Here's my Issuer config:

apiVersion: cert-manager.io/v1
kind: Issuer
metadata:
  name: letsencrypt
  namespace: opensearch
spec:
  acme:
    # The ACME server URL
    server: https://acme-staging-v02.api.letsencrypt.org/directory
    # Try using this chain because the default one is expired
    preferredChain: "ISRG Root X1"
    # Email address used for ACME registration
    email: me@example.com
    # Name of a secret used to store the ACME account private key
    privateKeySecretRef:
      name: my-acme-key
    # Enable the DNS-01 challenge provider
    solvers:
    # An empty 'selector' means that this solver matches all domains
    - selector: {}
      dns01:
        route53:
          accessKeyID: <mykey>
          region: us-east-2
          secretAccessKeySecretRef:
            key: secret-access-key
            name: route53-credentials-secret

Sending a GET request to my server configured with this certificate gives me an SSL error.

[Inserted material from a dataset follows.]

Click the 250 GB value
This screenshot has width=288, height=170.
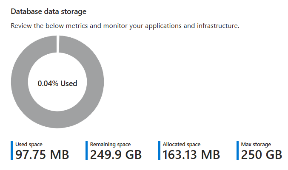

curl: (60) SSL certificate problem: unable to get local issuer certificate

Using the openssl command

openssl s_client -connect my-server.example.com

Shows the following certificate chain

CONNECTED(00000005)
---
Certificate chain
 0 s:/CN=my-server.example.com
   i:/C=US/O=(STAGING) Let's Encrypt/CN=(STAGING) Artificial Apricot R3
 1 s:/C=US/O=(STAGING) Let's Encrypt/CN=(STAGING) Artificial Apricot R3
   i:/C=US/O=(STAGING) Internet Security Research Group/CN=(STAGING) Pretend Pear X1
 2 s:/C=US/O=(STAGING) Internet Security Research Group/CN=(STAGING) Pretend Pear X1
   i:/C=US/O=(STAGING) Internet Security Research Group/CN=(STAGING) Doctored Durian Root CA X3

Expected behaviour:
I expected the last certificate in the chain to be the ISRG Root X1 one, but it seems to be the same whether I use the
preferredChain setting or not.

Environment details::

• Kubernetes version: 1.21
• Cloud-provider/provisioner: GCP
• cert-manager version: 1.7.0
• Install method: helm

/kind bug

I saw two similar issues #4413 and #4491 but they seem to have been closed without any specific fix.

[pgier]

I think I found the problem. When I changed from using the staging server:

server: https://acme-staging-v02.api.letsencrypt.org/directory

To the prod server:

server: https://acme-v02.api.letsencrypt.org/directory

The problem disappeared. It seems that the preferredChain setting doesn't work with the staging
server. It would probably be good to add a note about this in the docs, this drove me crazy for several hours :(

[irbekrm]

It seems that the preferredChain setting doesn't work with the staging
server

It should work with any ACME implementation.
LetsEncrypt staging server though does not use the same root/intermediate certs as their prod server, see staging cert hierarchy, prod cert hierarchy. (We don't link those in our docs as the ACME issuer is not LetsEncrypt specific).

[pgier]

@irbekrm Thanks, your explanation makes sense, I'll close the issue.